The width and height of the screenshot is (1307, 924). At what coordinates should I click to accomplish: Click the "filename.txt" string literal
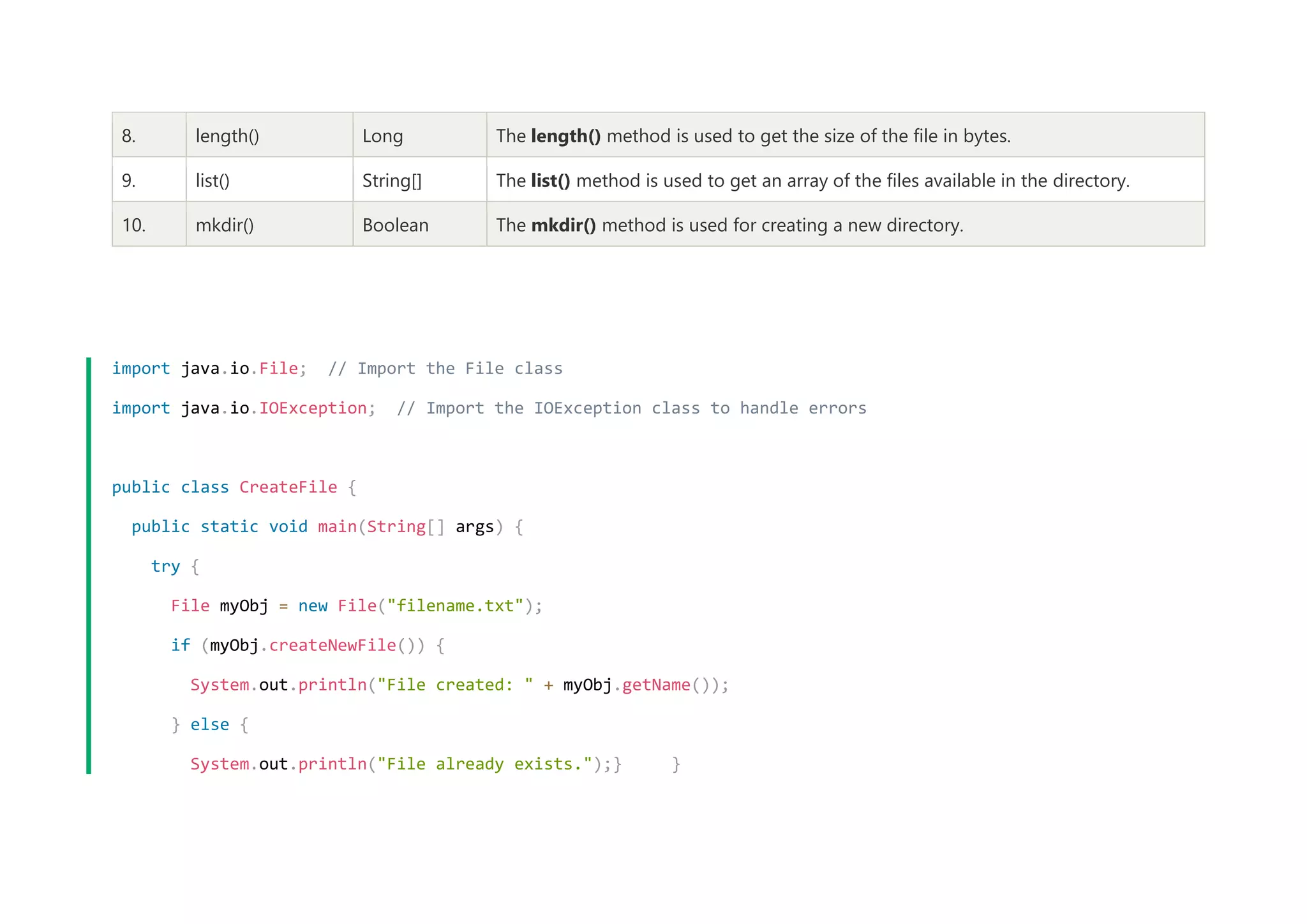click(x=455, y=606)
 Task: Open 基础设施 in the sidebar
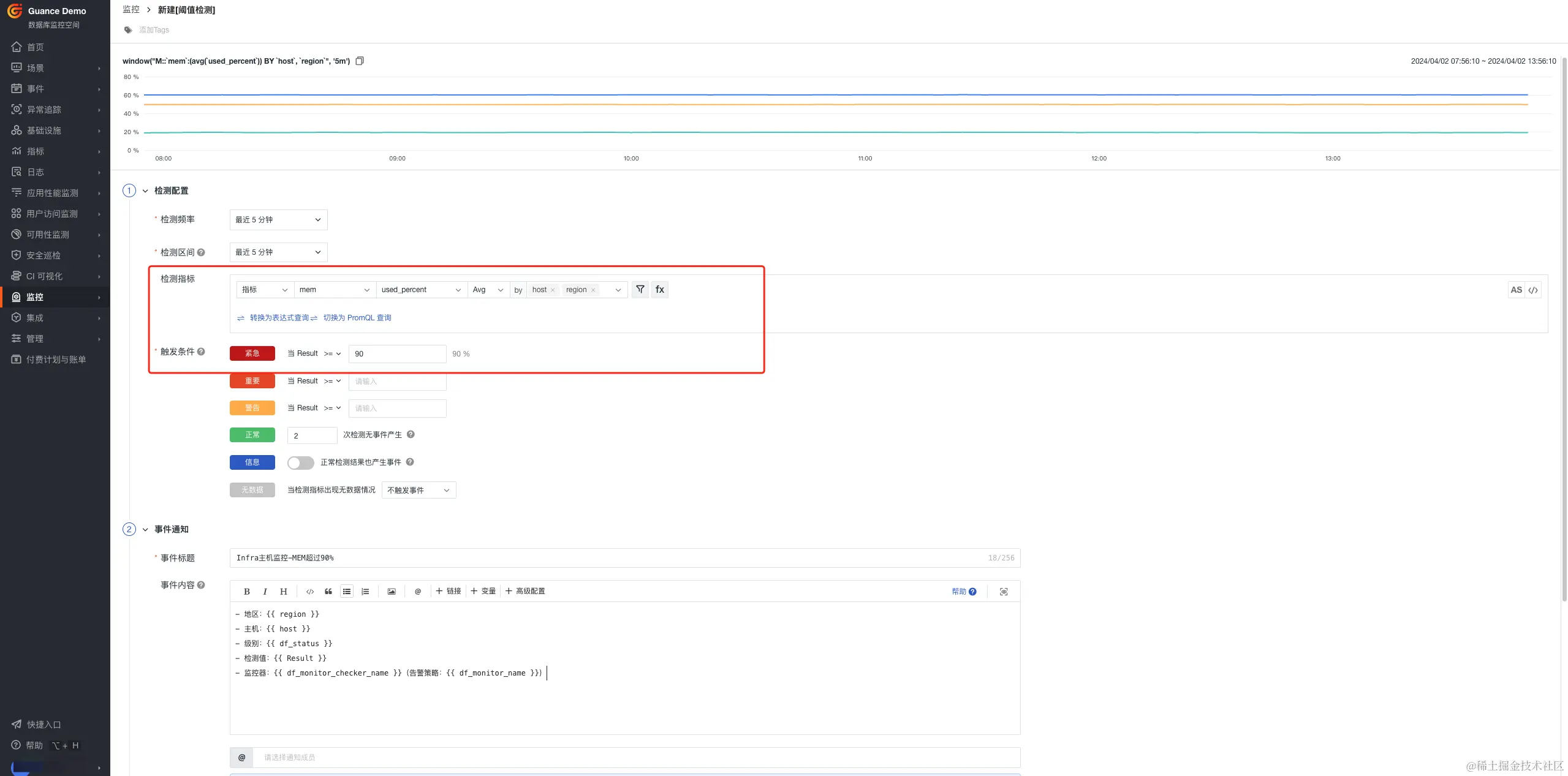44,130
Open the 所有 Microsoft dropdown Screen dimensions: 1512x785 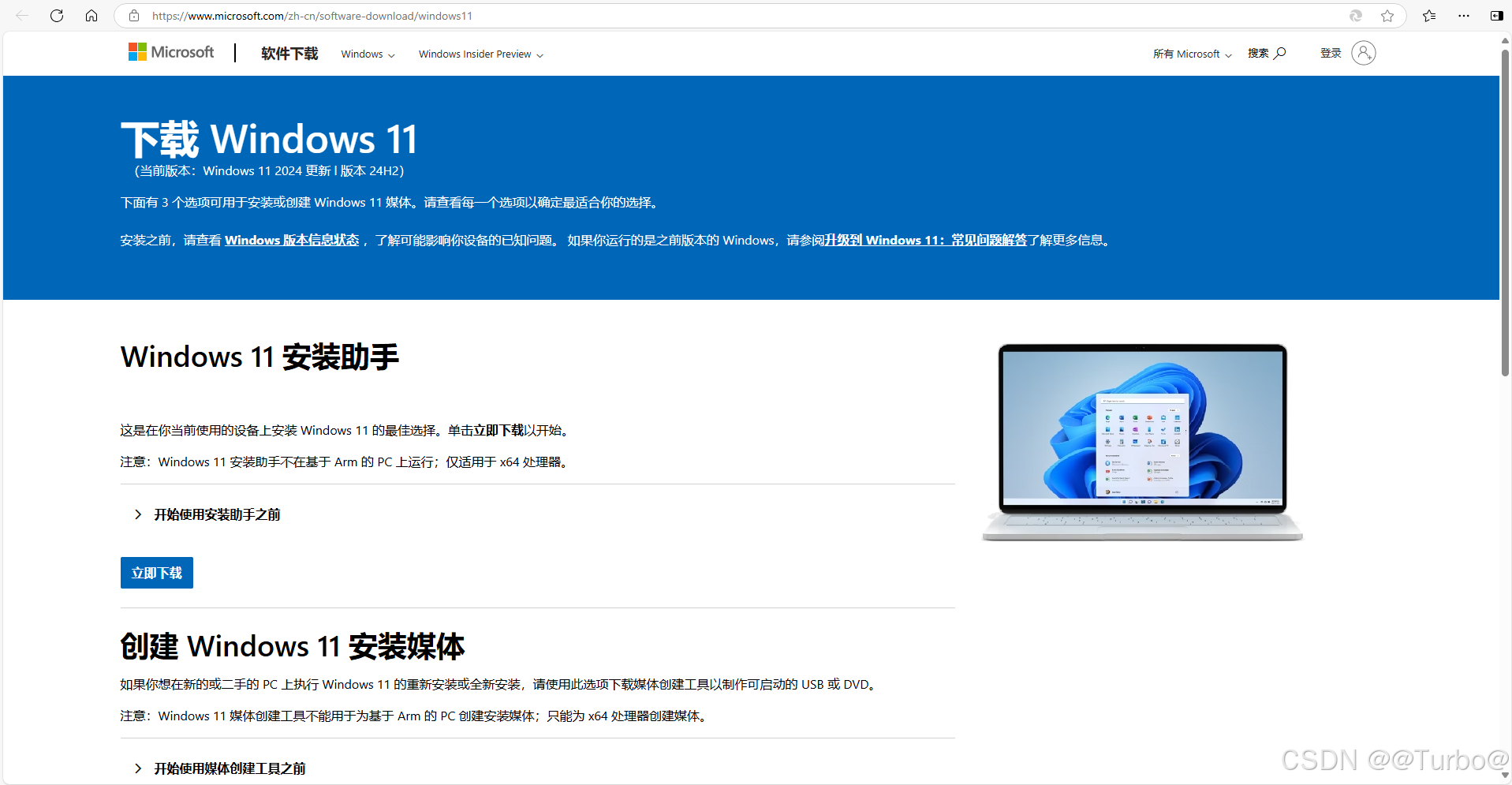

### [EXERCISE INSTRUCTIONS]
Could you transcribe all of the data exactly, keeping every picture out of the copy?

### [REPLY TO THE TASK]
The width and height of the screenshot is (1307, 924). At what coordinates should I click to accomplish: Click the "filename.txt" string literal
click(x=455, y=606)
 Task: Open 基础设施 in the sidebar
44,130
Open the 所有 Microsoft dropdown Screen dimensions: 1512x785 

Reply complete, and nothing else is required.